Tout d'abord, l'hydrogène gazeux est hautement inflammable et crée des mélanges explosifs avec l'air et l'oxygène, de sorte que des réglementations strictes et des certifications de sécurité sont nécessaires avant d'utiliser ce carburant pour l'aviation [13]. Cependant, le principal problème de l'hydrogène est sa densité énergétique volumétrique, qui est trois fois inférieure à celle du kérosène pour l'hydrogène liquide stocké à -253°C, et sept fois inférieure pour l'hydrogène gazeux [1]. Par conséquent, le stockage de l'hydrogène nécessite au mieux trois fois plus d'espace que le kérosène pour le même vol. Cela signifie que la faible densité énergétique de l'hydrogène le rend moins adapté aux vols long-courriers, par rapport aux carburants de synthèse (SAF).

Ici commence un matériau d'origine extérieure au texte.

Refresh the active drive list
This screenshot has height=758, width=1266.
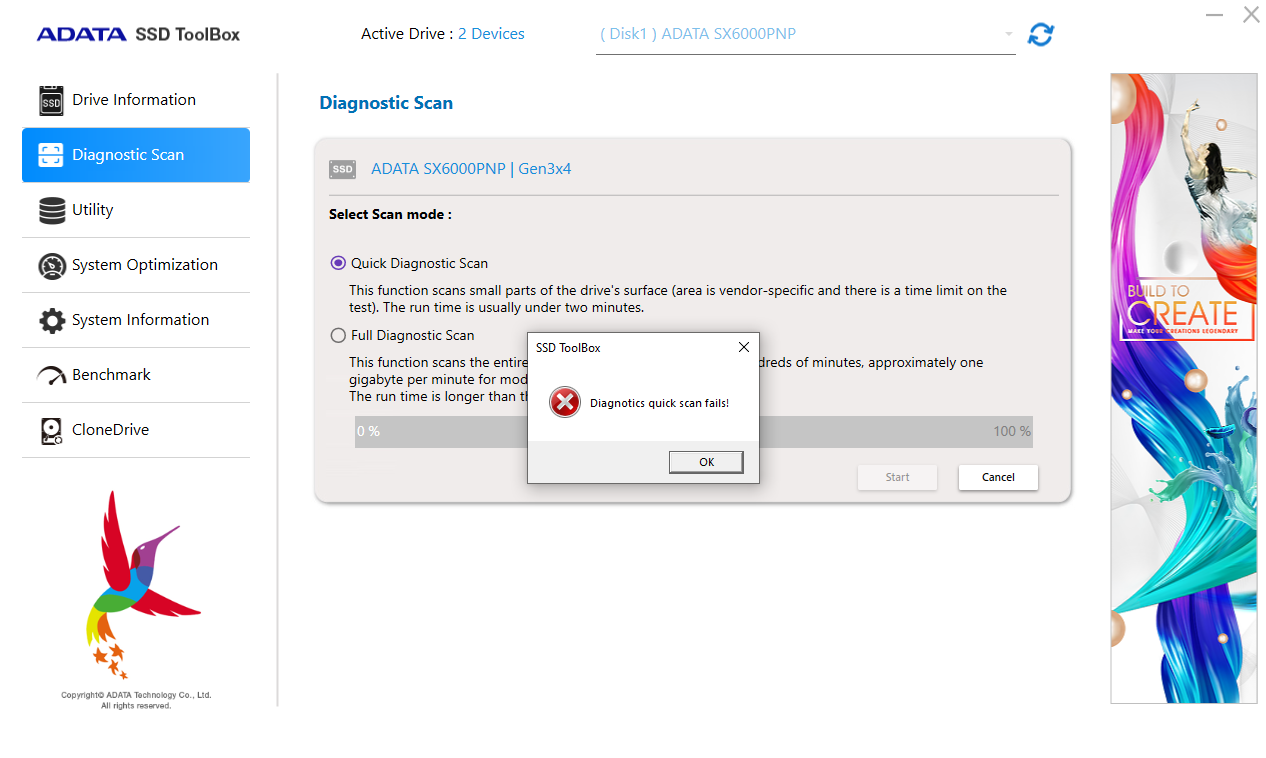[1041, 35]
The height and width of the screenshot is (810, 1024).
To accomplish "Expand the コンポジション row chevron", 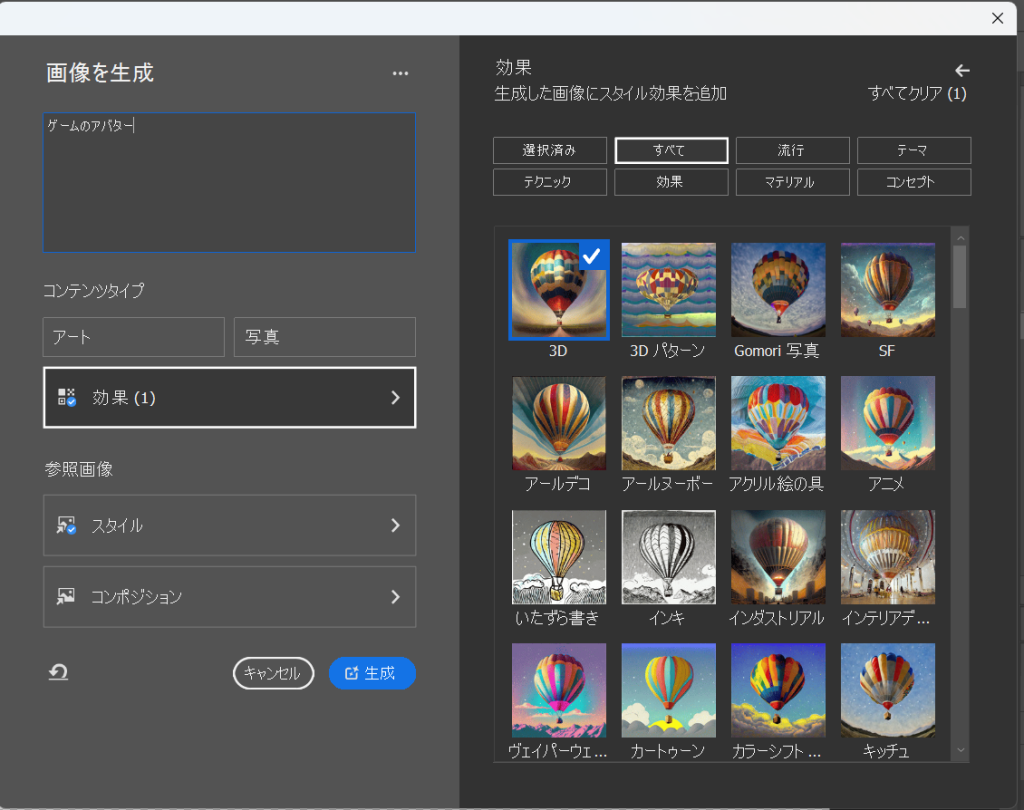I will (x=395, y=596).
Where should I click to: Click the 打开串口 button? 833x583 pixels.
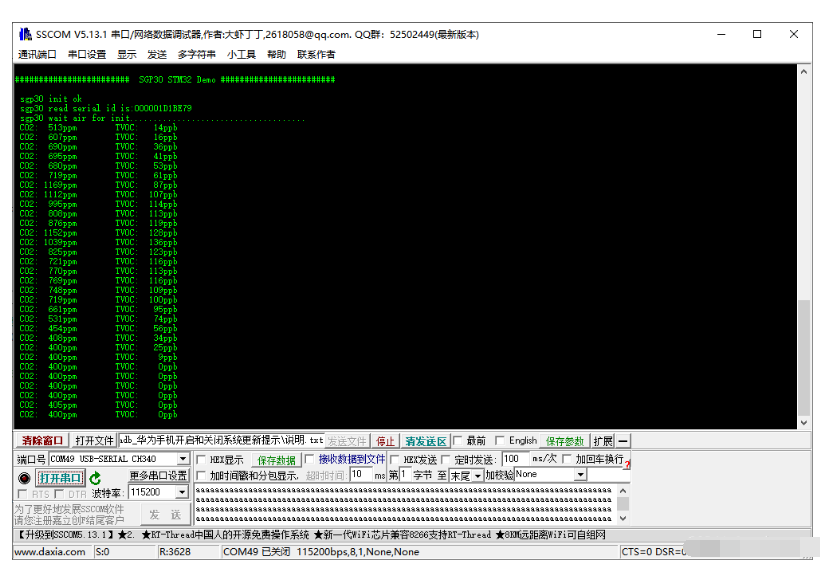[61, 478]
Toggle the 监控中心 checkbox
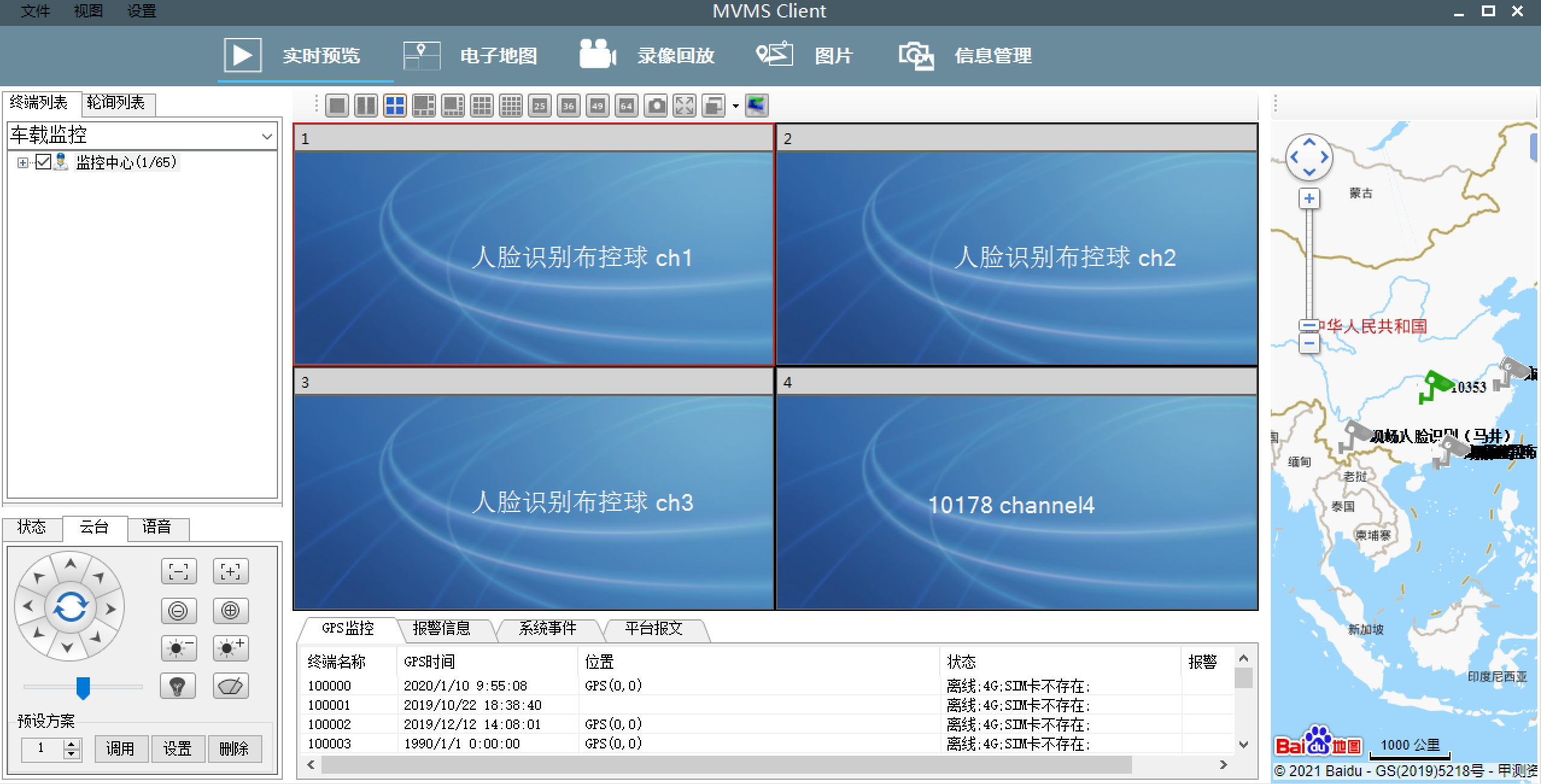 (43, 162)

Toutefois, certaines recherches sont en cours pour surmonter ce problème, par exemple en plaçant les réservoirs d'hydrogène dans le fuselage de l'avion et en réduisant leur masse grâce à l'utilisation de matériaux légers. Les turbines à hydrogène sont également en train d'être optimisées, afin d'obtenir de très faibles émissions de NOx tout en ayant un rendement élevé. [2]
Les aéroports représentent un autre défi pour l'adoption de la propulsion à l'hydrogène, car ils doivent également être adaptés de manière significative, avec des installations de stockage, de distribution et même de production à développer, avec tous les défis de sécurité liés à l'hydrogène. Le Groupe ADP, qui gère les aéroports parisiens, a lancé un appel à projets hydrogène en février 2021, et a retenu 11 projets sur le stockage, le transport et la distribution de l'hydrogène, ainsi que la diversification des usages de l'hydrogène dans l'aéroport et l'économie circulaire autour de l'hydrogène.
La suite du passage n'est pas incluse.